I seem to be having something hard limiting throughput at 20MB/sec.
When you look at the HD-Tach graph, it's plain flat. The drive or
striped-drives want to go higher, something, presumeably the controller,
won't let them. If your setup goes above 20MB/S as you have indeed
described, you definitely don't have my problem.

> I can try to make a stripe/mirror/other stuff on it - it's not yet
> production.

I don't think that playing with your setup would shed light on my problem.

However, if you can, try sticking the 4H in a PC,
hook up a single harddrive or two to it and see if it bumps into some bus
limit like 20MB/S or 40MB/S. This is especially easy to see on HD-Tach,
because a normal graph of bandwidth (y-axis) vs. cylinder (x-axis) is not flat,
whereas a bus-bottlenecked harddrive is dead flat.

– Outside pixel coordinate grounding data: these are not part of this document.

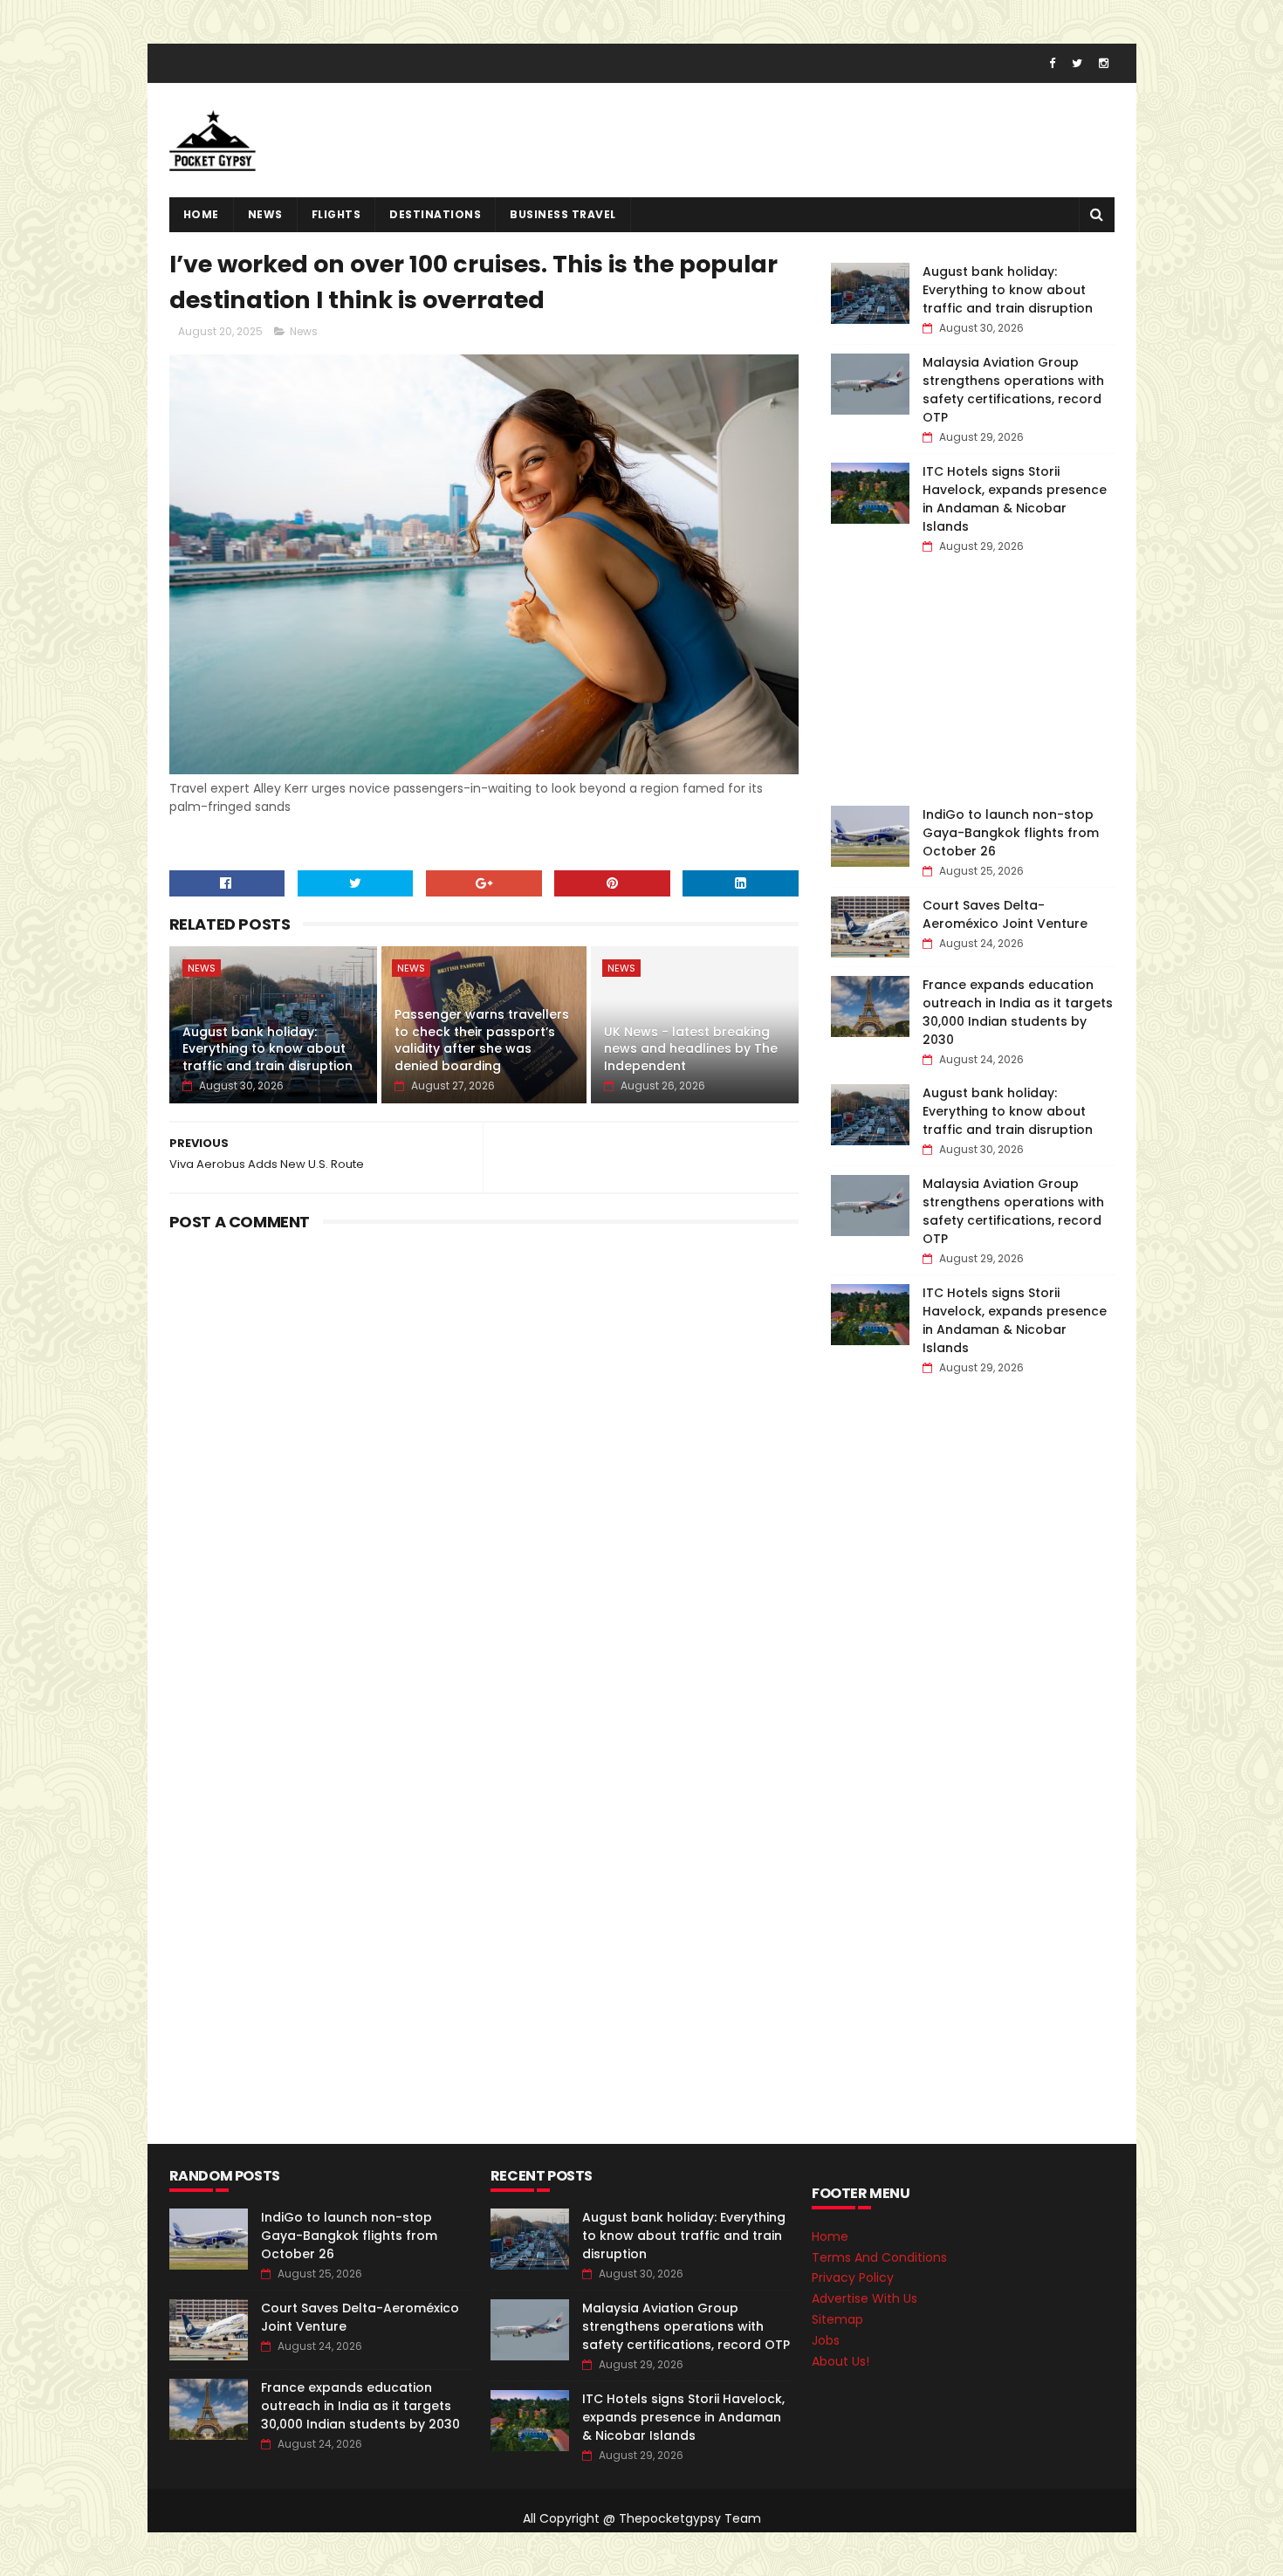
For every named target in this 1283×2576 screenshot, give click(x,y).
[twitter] (1077, 63)
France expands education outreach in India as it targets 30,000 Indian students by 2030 (1018, 1012)
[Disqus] (484, 1456)
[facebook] (1052, 63)
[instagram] (1104, 63)
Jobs (826, 2340)
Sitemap (837, 2319)
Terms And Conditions (879, 2257)
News (265, 214)
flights (336, 214)
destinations (435, 214)
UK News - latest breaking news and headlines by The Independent (691, 1049)
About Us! (840, 2361)
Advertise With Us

> The short answer: I guess 45MB/s is the maximum of each single disk,
> and raid5 did not give better results on the maximum. Are you sure
> a stripe of two should give twice the speed of one? Do the specs
> say so?

The short answer: Yes, and No.
The long one:
Striping in _software_, both in Windows 2K/XP and on Linux, gave me
roughly 90%-100% of the combined bandwidth of the drives involved, given that
neither bus (the SCSI or the PCI) or hardware imposed any limitation. For
example, two Good'ol Adaptec 2940UW's, which should technically go 40M/S,
impose a hard 33M/S limit. The drives are faster than that.
Two cards with a harddrive hooked up to each stacked nicely into a 67M/S,
reported by HD-Tach, Sandra, and real-live-testing-with-really-big-files.

IBM Specs just mention that if I stick it in 33/32, I'll have a PCI bus
limit. But that's nowhere near 20M/S.

btw, Winblowz has the disadvantage of not being installable on its own
software RAID. Lamers. Yes, I want my SWAP and /var equivalent to live on
my RAID.

The most likely _assumption_ is that the controller, while able to work on
33MHz/32bit PCI, is not only limited by the PCI bus bottleneck, but also
won't go past one of the 20MB/S SCSI standards (Either SCSI-3 WIDE over 16bit or
UltraSCSI Narrow over 8 bit), so it degrades itself to a
very primitive SCSI standard. This is the smell of things as I'm picking
it up. Hope I'm wrong... Ideas anyone?

--
Miki Shapiro <aris at pharoe dot com>
Unixophilic Software Developer
---------------------------------------------
Tel: +972-(56)-322433  ICQ: 3EE853
---------------------------------------------
"There are two major products that come from Berkeley:
LSD and UNIX. We don't believe this to be a coincidence."